» **ASSIGNED TASK 1**:
Decide whether each statement agrees with the blog post below, answering yes or no and quoting the deciding words: (a) Anthony Bologna holds the rank of deputy inspector. (b) The 105th Precinct lies on the Westchester County line. (c) The disciplinary practice is informally called "highway therapy."
» **ASSIGNED TASK 2**:
According to the image caption in the blog post below, on what date was Anthony Bologna shown using pepper spray against protesters?
» **ASSIGNED TASK 3**:
In the blog post below, reproduce the passage starting with "105th Precinct, on" and going on through "officer to reflect.", swapping "highways" for "expressways".
Segment Start: DOCUMENT EXTRACT
[lbo-talk] Pepper spray cop gets even more trivial than usual slap

Michael Pollak mpollak at panix.com
Thu Oct 27 09:18:23 PDT 2011


http://cityroom.blogs.nytimes.com/2011/10/27/no-highway-therapy-for-pepper-spray-commander

October 27, 2011, 10:56 am

New York Times

City Room - Blogging From the Five Boroughs

No `Highway Therapy' for Pepper-Spray Commander

By AL BAKER and ROB HARRIS

[Charlie Grapski, via YouTube: An image from a video on YouTube shows

Deputy Inspector Anthony Bologna using pepper spray against protesters

on Sept. 24]

When imperfect police officers are caught and punished, they sometimes

receive a form of discipline known colloquially behind the Blue Wall of

Silence as "highway therapy."

If an officer who works in the northern Bronx and lives in Rockland

County, for instance, breaks some departmental rule, he might be sent

to work in a command in the far reaches of eastern Queens, such as the

105th Precinct, on the Nassau County line.

There are lots of highways and roads to navigate, the thinking goes,

and lots of time for an officer to reflect.

But such reasoning has seemingly not factored into the punishment given

to Deputy Inspector Anthony Bologna, the New York Police Department

commander who pepper-sprayed protesters during the opening days of the

Occupy Wall Street demonstrations last month.
Segment End: DOCUMENT EXTRACT
Segment Start: DATASET EXTRACT
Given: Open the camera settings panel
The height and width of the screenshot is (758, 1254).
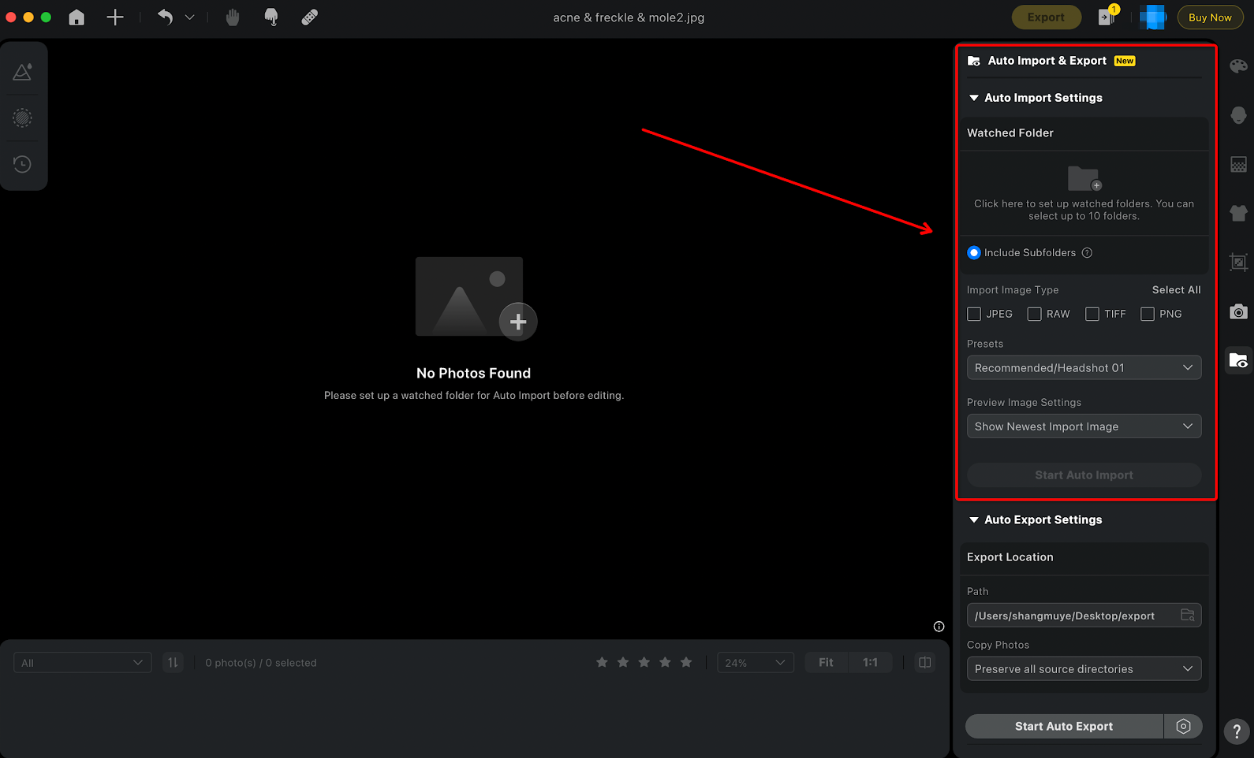Looking at the screenshot, I should 1238,311.
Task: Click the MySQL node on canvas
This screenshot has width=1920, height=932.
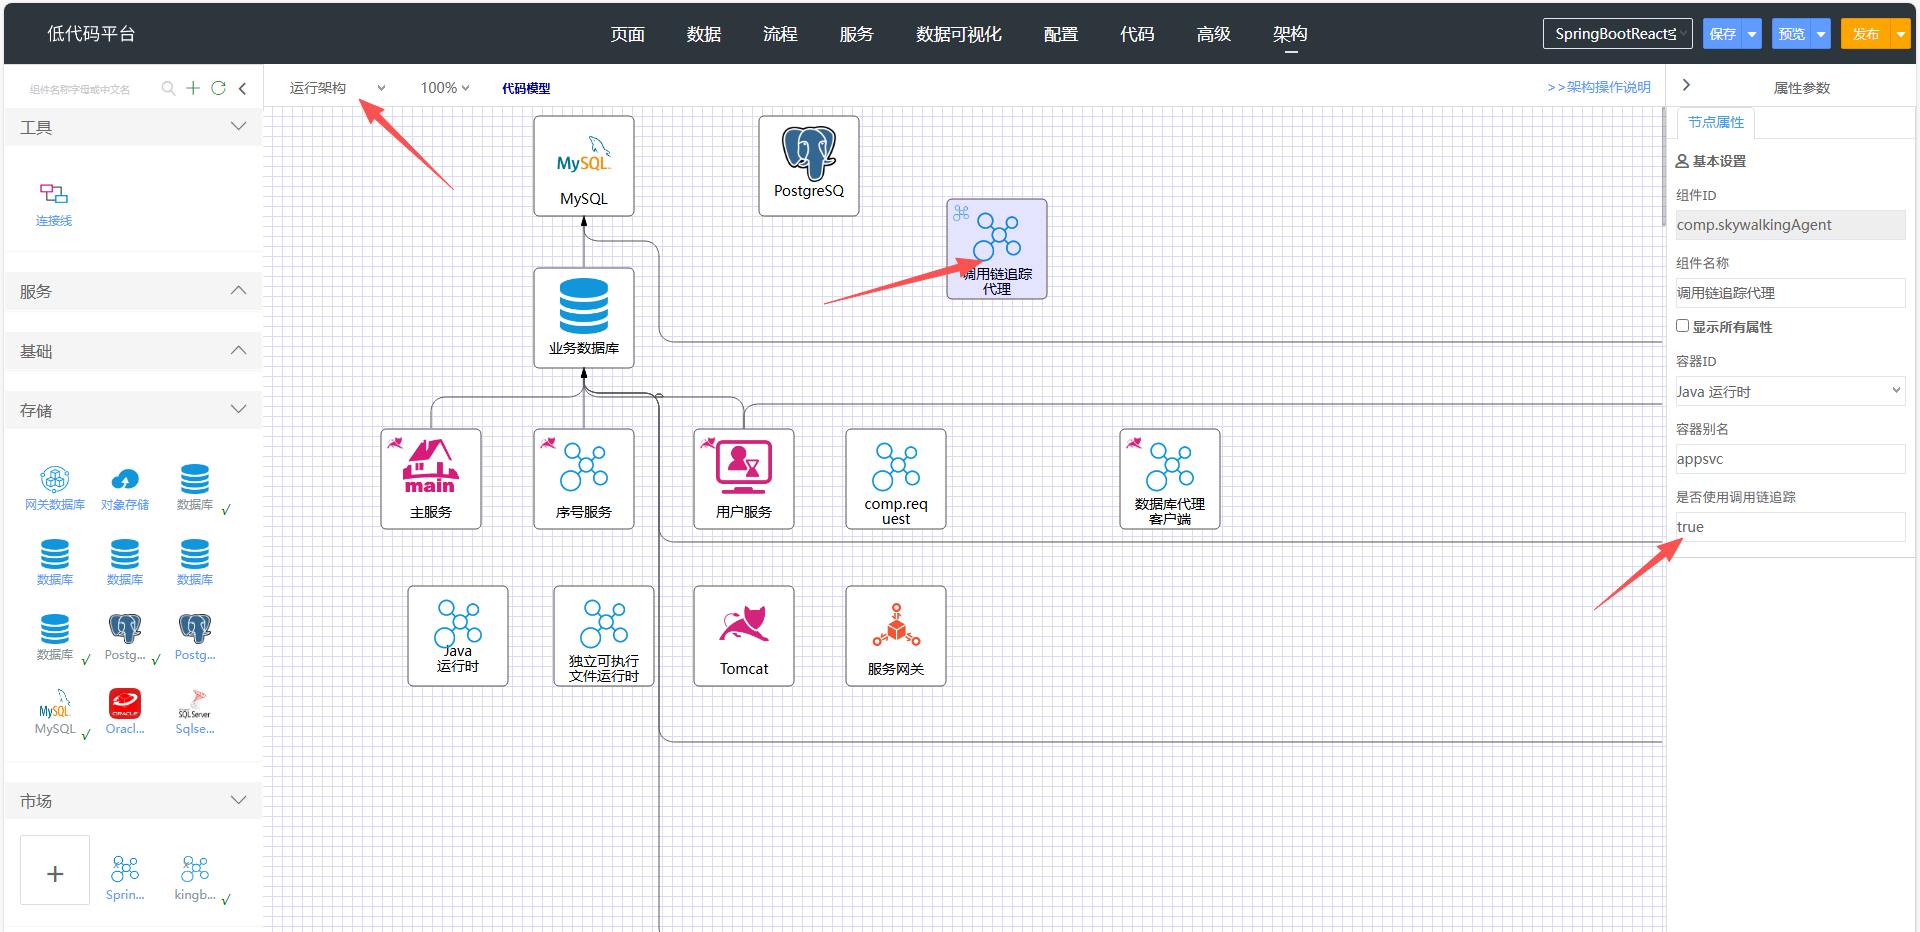Action: [584, 165]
Segment End: DATASET EXTRACT
» **RESPONSE AREA 1**:
(a) Yes: "Deputy Inspector Anthony Bologna"
(b) No: "the 105th Precinct, on the Nassau County line"
(c) Yes: "known colloquially behind the Blue Wall of Silence as "highway therapy.""

» **RESPONSE AREA 2**:
Sept. 24

» **RESPONSE AREA 3**:
105th Precinct, on the Nassau County line.

There are lots of expressways and roads to navigate, the thinking goes,

and lots of time for an officer to reflect.